Seribu Persen
Oleh: Ana Mujianah
Fadlan berulang kali men-scrol puluhan chat WA di ponselnya dengan gelisah. Sesekali dia mengurut keningnya sambil mengamati satu nama di aplikasi berwarna hijau tersebut. Remaja SMA itu harus berjuang melawan gejolak batin yang gundah. Antara iya atau jangan. Bisikan menggoda untuk mengirim pesan tahajud call ke nomor itu. Ya, nomor seorang gadis manis berkerudung panjang yang beberapa bulan terakhir ini sukses membuat hatinya salto.
Sepuluh menit berlalu, Fadlan masih terpaku pada nomer WA dengan profil bunga sakura yang sedang mekar. Ketua Rohis yang terkenal santun dan tegas itu semakin frustasi. Di satu sisi, dia ingin menunjukkan perhatiannya kepada gadis pujaan hati. Namun, di sisi lain, Fadlan memahami betul bahwa membangunkan akhwat dini hari sejatinya hanyalah kedok semata. Setan akan tertawa, karena para aktivis dakwah terperangkap juga dalam bujuk rayunya. Dengan dalih mengajak taat, padahal sebenarnya ingin berkhalwat.
Kesal dengan diri yang lemah dalam urusan hati, Fadlan pun membanting benda pipih yang ia pegang ke atas spring bed, kemudian menyugar rambutnya kasar.
“Astaghfirullah!” gumamnya sambil menangkup wajah dengan kedua tangan.

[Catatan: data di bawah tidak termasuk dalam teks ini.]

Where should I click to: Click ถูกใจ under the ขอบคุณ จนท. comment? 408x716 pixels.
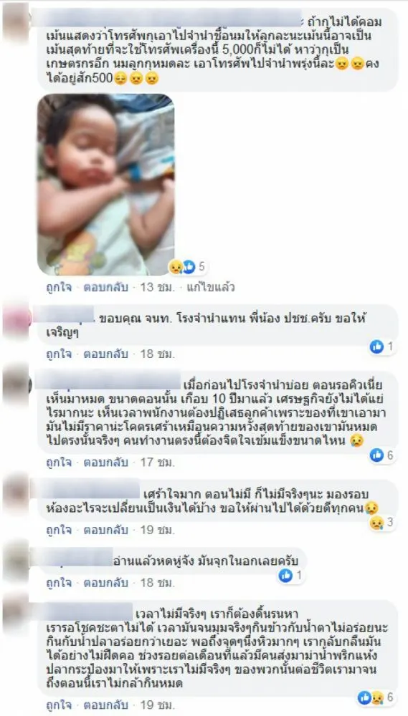pyautogui.click(x=59, y=354)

Tak ingin berlama-lama dalam kegalauan, remaja itu beranjak ke kamar mandi untuk bersuci dan menyegarkan pikiran. Sepertiga malam yang hening, adalah saat yang tepat untuk mengadu kepada Sang Pemilik Hati, di saat hamba-hamba yang lain mungkin terlelap dalam tidurnya. Ingin sekali dia menghilangkan desir-desir aneh setiap kali mengingat wajah gadis saliha pengurus rohis bidang keputrian itu. Namun, rasa yang tak halal seakan terus tumbuh bagai bunga musim semi yang sedang bermekaran di taman hati Fadlan.
Tak terasa, sebulir bening mengumpul memenuhi sudut matanya. Fadlan larut dalam lantunan doa dan istighfar yang dia panjatkan kepada Sang Maha Penerima Taubat. Remaja 18 tahun itu khusyuk bermunajat kepada Rabbnya hingga panggilan muazin terdengar dari masjid dekat rumah.

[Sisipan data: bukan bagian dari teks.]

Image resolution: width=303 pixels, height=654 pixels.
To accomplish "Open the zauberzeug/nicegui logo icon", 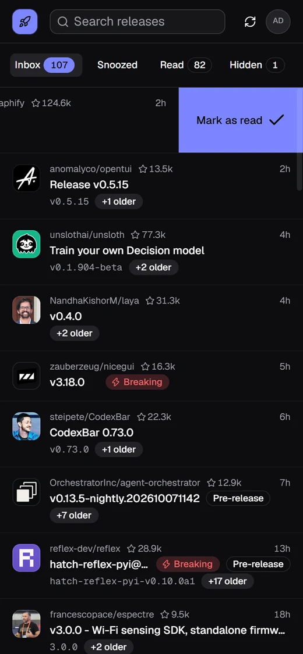I will click(26, 376).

Fadlan mengakhiri doanya kemudian bersiap untuk salat Subuh berjamaah. Suasana rumah pun riuh. Ayah dan adik laki-lakinya sudah berteriak menunggu Fadlan di di teras. Sementara, ibu memilih keutamaan salat di rumah bagi wanita. Dengan perasaan sedikit lega setelah bermunajat malam, Fadlan bergegas menghampiri ayah dan adiknya untuk berangkat ke masjid bersama-sama.
**
Pagi ini adalah hari terakhir ujian kelulusan. Suasana SMA Pelita tampak lebih tenang tidak seperti hari-hari biasa. Setelah memarkir motor, Fadlan bergegas menuju kelas sambil komat-kamit menghapal materi yang sudah dia pelajari semalam. Namun, konsentrasinya mendadak buyar saat berpapasan dengan Shakila di koridor sekolah. Fadlan berusaha keras menetralisir detak jantungnya yang mendadak seperti roll coaster.

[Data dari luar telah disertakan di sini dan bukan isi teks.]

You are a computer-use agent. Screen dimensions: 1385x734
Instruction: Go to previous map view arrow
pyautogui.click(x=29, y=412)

“Aku harus konsentrasi! Ya Allah mudahkanlah,” monolognya sambil terus berjalan dengan pandangan menunduk. Dia tidak ingin gagal dalam semua urusan hanya karena virus merah jambu abal-abal.
Jerih payah Fadlan ternyata tidak sia-sia. Remaja itu mampu melewati ujian akhir sekolah dengan lancar. Bahkan selesai paling awal. Namun sayangnya, ada satu yang masih mengganjal, yaitu ujian hati yang masih berputar bagai berada dalam labirin mencari jalan keluar.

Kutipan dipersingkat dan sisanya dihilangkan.